"Risse im Beton": "Es gilt das Gesetz des Stärkeren"

Film: Risse im Beton - 2014.
Umut Dağs "Risse im Beton" über einen Jugendlichen, der von einer Rap-Karriere träumt.

Wenn Umut Dağ etwas nicht leiden kann, dann Begriffe wie "Migranten-Problemfilm" oder "Sozialdrama". In seinem zweiten, intensiven Spielfilm "Risse im Beton" erzählt der Haneke-Schüler – geboren 1982 in Wien als Sohn kurdischer Eltern – von einer Gruppe Jugendlicher in Wien zwischen Rap-Musik und Drogen-Deal. Und von einer Vater-Sohn-Beziehung.

KURIER:Sie erzählen von Wiener Jugendlichen mit sogenannten migrantischen Hintergrund, die von einer Karriere als Rapper träumen und Drogen verkaufen. Wie wichtig ist der nationale Background?

"Risse im Beton": "Es gilt das Gesetz des Stärkeren"
Interview mit dem jungen österreichischen Filmregisseur Umut Dag am 16.09.2014 in Wien.

Umut Dağ :Gar nicht. Der Junge, der jetzt die Hauptrolle spielt, hieß in unserem Drehbuch ursprünglich nicht Mika, sondern Michael. Wir haben uns darum bemüht, nicht nur österreichische Jungs und Mädls aus der ersten-, zweiten- und dritten, sondern auch aus der x-ten Generation zu finden – also Urwiener. Aber beim Casting haben sich dann nur Kids aus Hietzing und Döbling gemeldet, und das ging sich im Setting der Geschichte nicht aus (lacht). Meine Hauptdarsteller sind in ihrer Herkunft bunt gemischt – Türken, Tschetschenen, Kroaten, etc. Aber letztlich ist es egal. Alle Protagonisten leben in Österreich und sind hier aufgewachsen. Auch das Milieu ist zweitrangig. Im Vordergrund steht eine berührende Vater-Sohn-Geschichte, die universell ist und überall spielen könnte.

Aber ist nicht genau das spezifische Milieu das Interessante?

Schon, aber die Erfahrung hat mich gelehrt, dass Menschen extreme Scheu vor Filmen haben, die nicht in den üblichen bürgerlichen Verhältnissen der österreichischen Filmwelt spielen. Die Leute sehen einen Tschuschen auf dem Plakat denken sofort, es handle sich um einen Migranten-Problemfilm oder ein Sozialdrama. Und dann gehen sie erst gar nicht hin. Erst kürzlich sind Leute nach einer Premiere zu mir gekommen, die Kinokarten gewonnen hatten, und meinten: "Eigentlich wollten wir uns Ihren Film gar nicht ansehen, weil wir dachten, dass es wieder so ein ,Problemfilm‘ ist. Aber jetzt sind wir froh, denn er war ganz toll und berührend." Leider denken viele so.
====
• **Aufgaben**
(a) Nenne alle Herkunftsgruppen, die Umut Dağ im Interview zu „Risse im Beton“ für seine Hauptdarsteller ausdrücklich aufzählt.
(b) Setze das Interview zu „Risse im Beton“ nach dem letzten Satz fort.
====
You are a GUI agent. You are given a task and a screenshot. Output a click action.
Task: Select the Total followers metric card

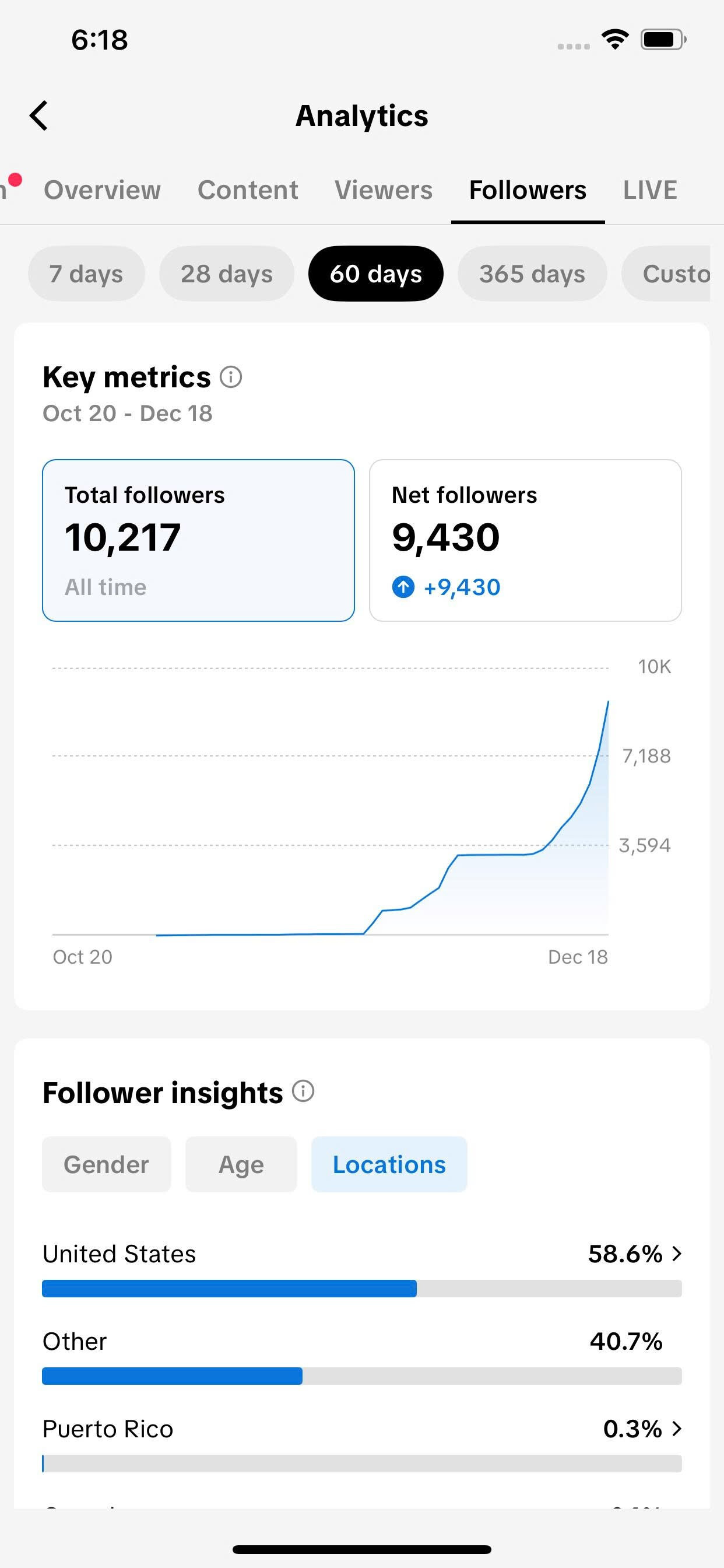tap(198, 540)
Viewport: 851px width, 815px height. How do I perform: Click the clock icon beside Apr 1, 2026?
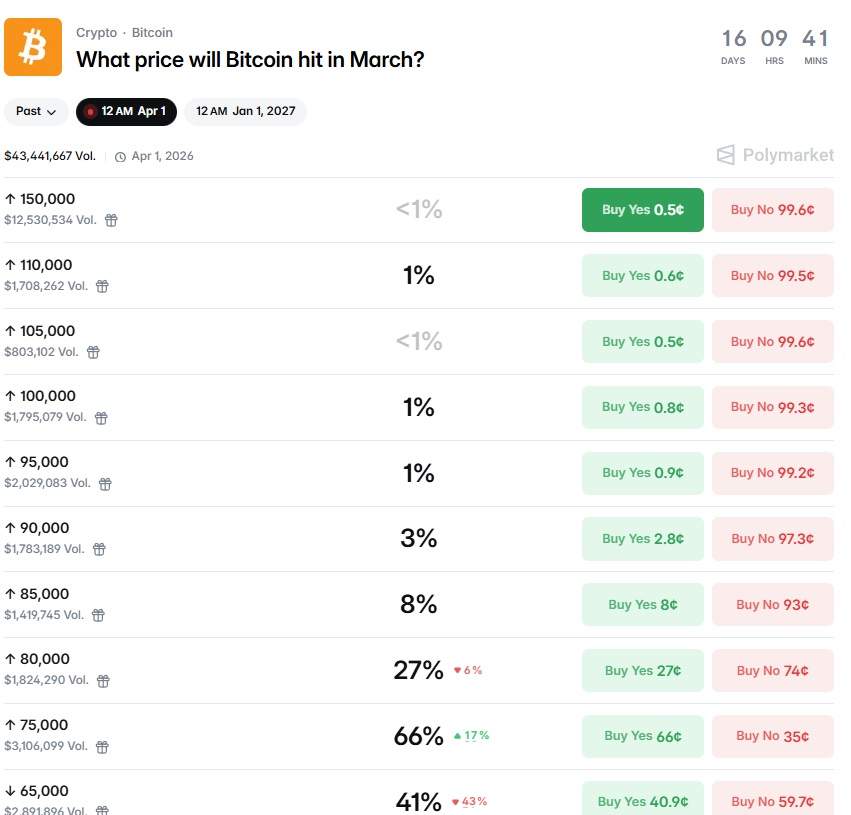(123, 156)
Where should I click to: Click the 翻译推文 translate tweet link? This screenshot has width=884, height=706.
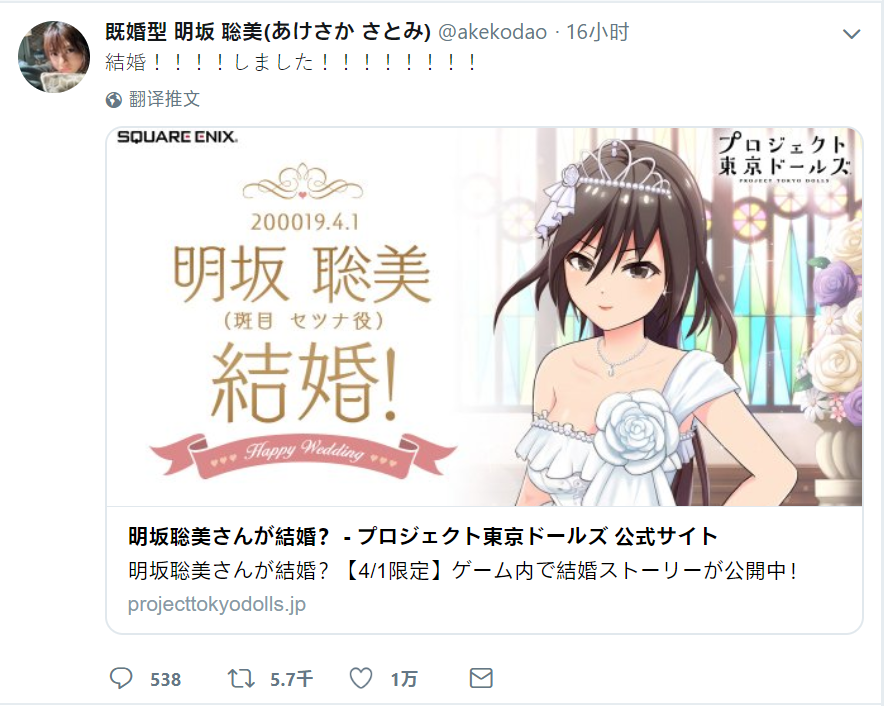[x=164, y=99]
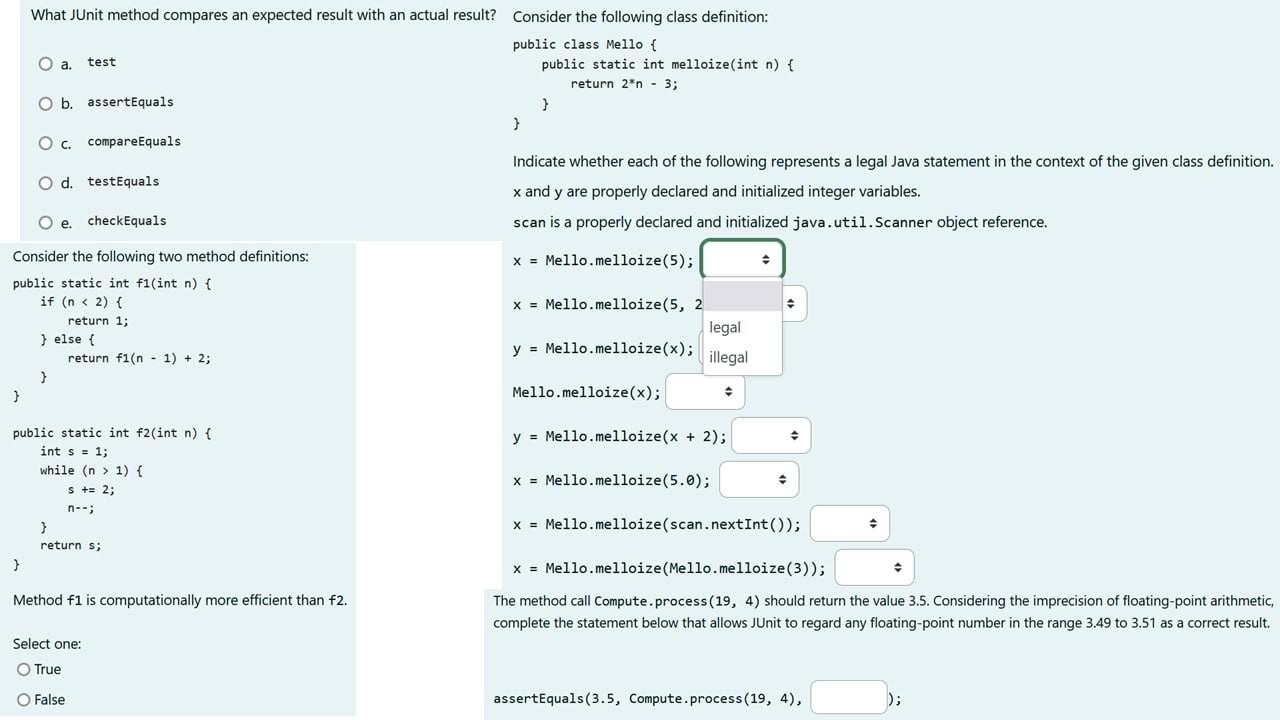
====
• **Ergebnisse je Aufgabe**
(a) Türken, Tschetschenen, Kroaten

(b)
Die Jugendlichen haben einen herben Umgangston, nennen sich "Missgeburt", "Spast", ...

Ja, die reden, wie ihnen der Schnabel gewachsen ist. Dabei haben wir noch einige Ausdrücke ziemlich beschönigt (lacht). Aber es stimmt, die Sprache ist chauvinistisch, homophob, unreflektiert – man trägt sehr viel auf dem Rücken der anderen aus. Es gilt das Gesetz des Stärkeren. Aber ich habe es nicht verurteilt. Für mich war es wichtig, dass ich es verstehe, um dann hinter die Fassaden schauen zu können.

Wie haben Sie das Milieu recherchiert? Erzählen Sie aus eigener Erfahrung?

Jein. Ich habe auf der Filmakademie eine Zeit lang Musikvideos für Rap-Gruppen gemacht und dabei viele Jugendliche kennengelernt. Aber ich kenne auch viele aus den Bezirken, in denen ich aufgewachsen bin. Ich weiß, wie sie fühlen. Und ich habe mich gefragt, wie es sein kann, das Jugendliche Anfang zwanzig glauben, dass sie keine Zukunft haben? Das hat mich interessiert.

Werden diese Jugendlichen ausgegrenzt?

Es ist ihre eigene Wahl. Ich erzähle sicher nicht, dass sie nicht die Möglichkeiten hätten, aus ihrer Sackgasse heraus zu kommen. Sie glauben, sie sind in einer ausweglosen Situation und wehren sich gegenüber Alternativen. Aber man muss schon die Kirche im Dorf lassen: Wir sind in Wien und nicht in Mexico City oder Johannesburg.

Sie haben bei Peter Patzak und Michael Haneke an der Filmakademie studiert. Was haben Sie von den beiden gelernt?

Bei Patzak hatte man alle Freiheiten und wurde darin bestärkt, zu probieren, sich auszutoben und aus dieser offenen Kreativität zu schöpfen. Haneke wiederum ist sehr genau und handwerklich-technisch minutiös. Die Kombination war mit Geld nicht aufzuwiegen, denn man lernte beides: Freiheit zu haben und trotzdem extrem genau zu arbeiten. Diese beiden Extreme waren toll.

"Risse im Beton": "Es gilt das Gesetz des Stärkeren"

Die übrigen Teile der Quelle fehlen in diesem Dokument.